United States reserves the right to retaliate with military force against a cyberattack and is working to sharpen its ability to track down the source of any attack, the Pentagon said in a report made public Tuesday.
The 12-page report to Congress, which was mandated by the 2011 Defense Authorization Act, was one of the clearest statements to date of U.S. cybersecurity policy and the role of the military in the event of an attack on U.S. assets through cyberspace.
“When warranted, we will respond to hostile attacks in cyberspace as we would to any other threat to our country,” the report said. “We reserve the right to use all necessary means – diplomatic, informational, military and economic – to defend our nation, our allies, our partners and our interests.”
Cyberspace is a particularly challenging domain for the Pentagon. Defense Department employees operate more than 15,000 computer networks with 7 million computers at hundreds of locations around the world. Their networks are probed millions of times a day and penetrations have caused the loss of thousands of files.

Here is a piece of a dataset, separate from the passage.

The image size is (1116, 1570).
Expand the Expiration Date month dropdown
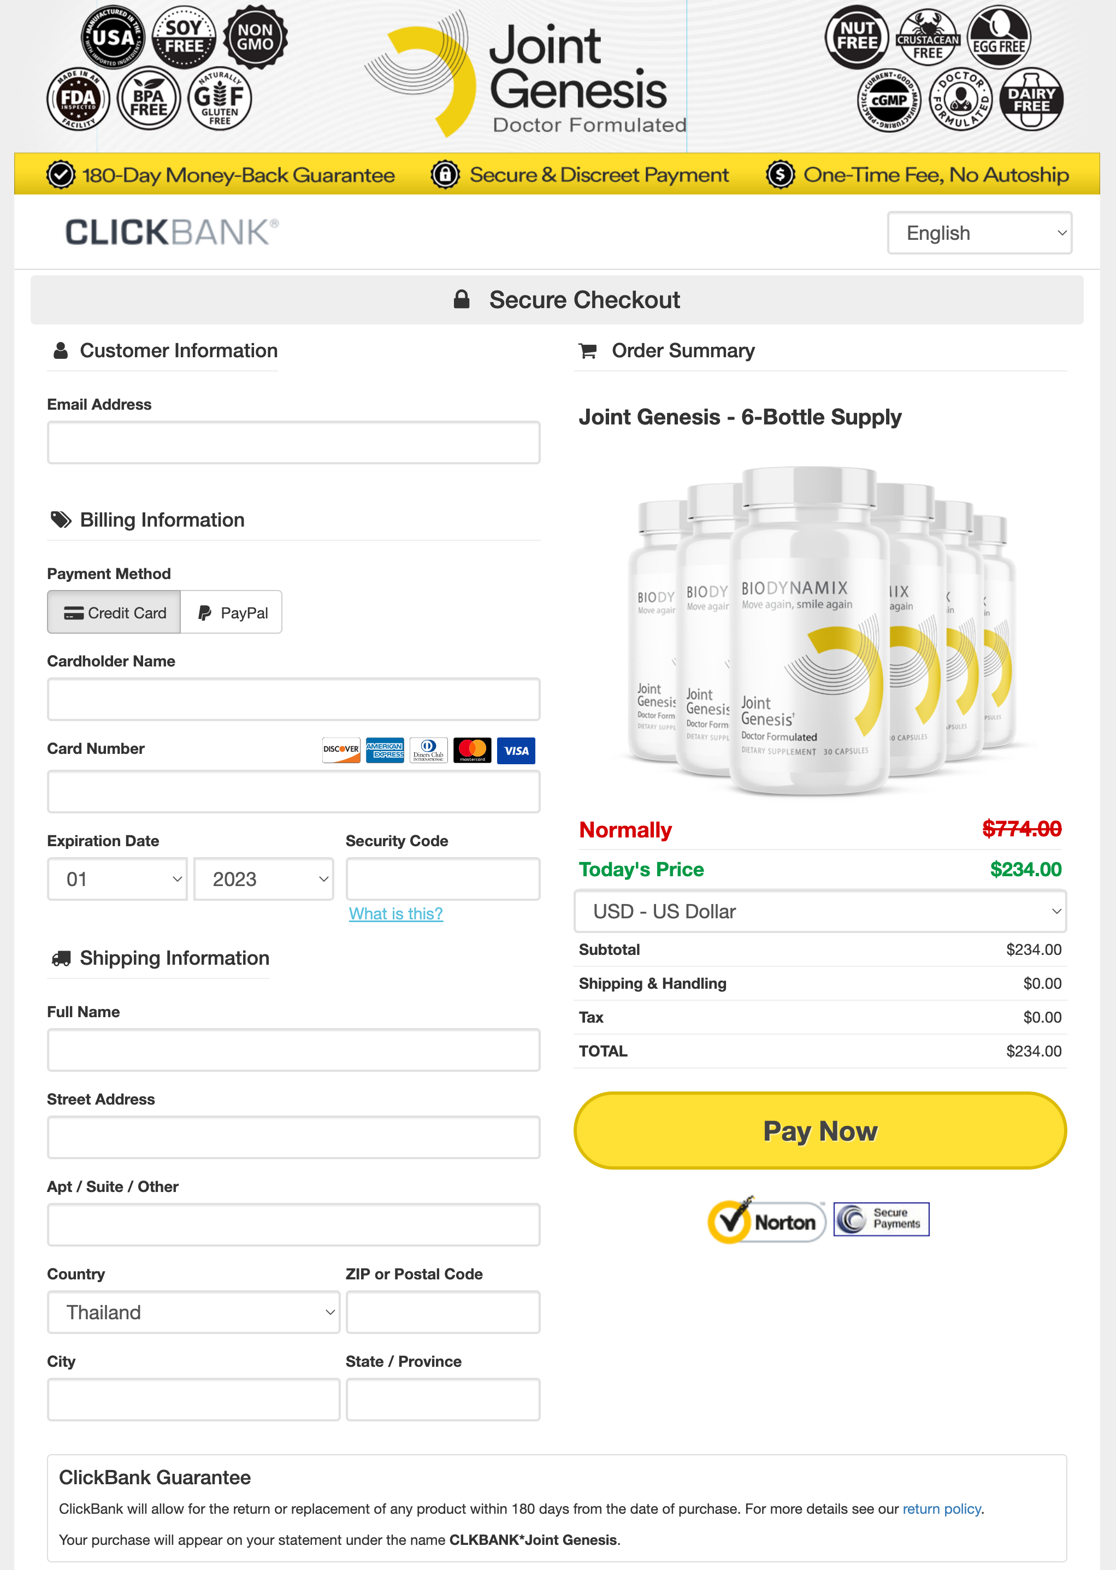tap(116, 878)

The report said the Defense Department was attempting to deter aggression in cyberspace by developing effective defenses that prevent adversaries from achieving their objectives and by finding ways to make attackers pay a price for their actions.
“Should the ‘deny objectives’ element of deterrence not prove adequate,” the report said, “DoD (Department of Defense) maintains, and is further developing, the ability to respond militarily in cyberspace and in other domains.”
FINDING THE ATTACKERS
Key to a military response is being able to quickly identify the source of an attack, particularly challenging due to the anonymous nature of the Internet, the report said.
In an effort to crack that problem, the Pentagon is supporting research focusing on tracing the physical source of an attack and using behavior-based algorithms to assess the likely identity of an attacker, the report said.
U.S. security agencies also are developing a cadre of highly skilled cyber forensics experts and are working with international partners to share information in a timely manner about cyber threats, including malicious code and the people behind it, it said.
Attacks on U.S. computer networks have become relentless in recent years and have cost defense industries an estimated $1 trillion in lost intellectual property, competitiveness and damage. One defense company lost some 24,000 files in an intrusion in March.
Before moving to offensive action, the United States would exhaust all other options, weigh the risk of action against the cost of inaction and “act in a way that reflects our values and strengthens our legitimacy, seeking broad international support wherever possible,” the report said.
“If directed by the president, DoD will conduct offensive cyber operations in a manner consistent with the policy principles and legal regimes that the department follows for kinetic capabilities, including the law of armed conflict,” the report said.
The report followed the release in mid-July of the Pentagon’s cybersecurity policy, which designated cyberspace as an “operational domain” like land, sea and air where U.S. forces would be trained to conduct offensive and defensive operations.